Die Dwayyo sollen für Viehverstümmelungen verantwortlich sein und Hunde sich vor ihr fürchten. Einige Hunde waren bereits das Ziel eines plötzlichen Angriffs und seien auf grausame Art tödlich verletzt worden. Neben dem Vierbeinern soll das Wolfswesen auch Fahrzeuge aus dem Wald heraus angreifen. Bisweilen wird von Attacken auf Menschen berichtet.

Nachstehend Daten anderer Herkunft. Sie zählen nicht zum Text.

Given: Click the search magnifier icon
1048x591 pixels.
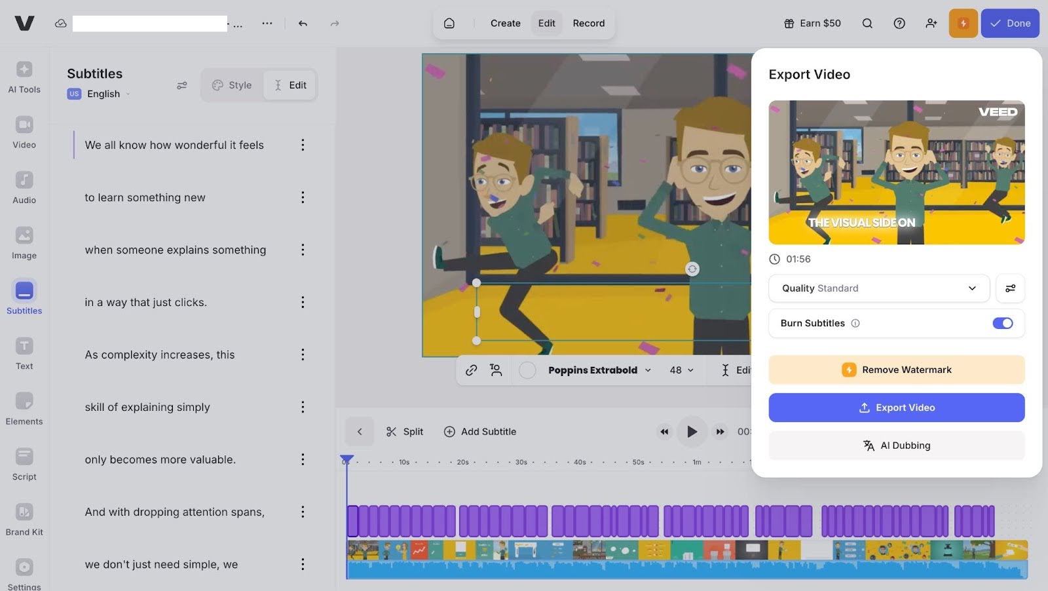Looking at the screenshot, I should 867,24.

Ein Landwirt mit dem Decknamen “John Becker” sah einen 1,80 Meter großen Dwayyo mit borstigen Haaren und beachtlicher Statur. Seine Hunde bellten wild und als der Bauer den Wolfsmenschen erblickte, stürzte es sich wütend knurrend auf ihn. Die Klauen hielten den Mann fest und hatte Schwierigkeiten zu entkommen, als sich der Dwayyo auf einmal seinen Angriff einstellte, herumschlenderte und wieder in den Wald zurückkehrte.

Wer das Appalachen Gebirge besuchen und eine Wanderung unternehmen möchte, der sollte ausreichend Proviant mitnehmen und die Reise niemals alleine unternehmen.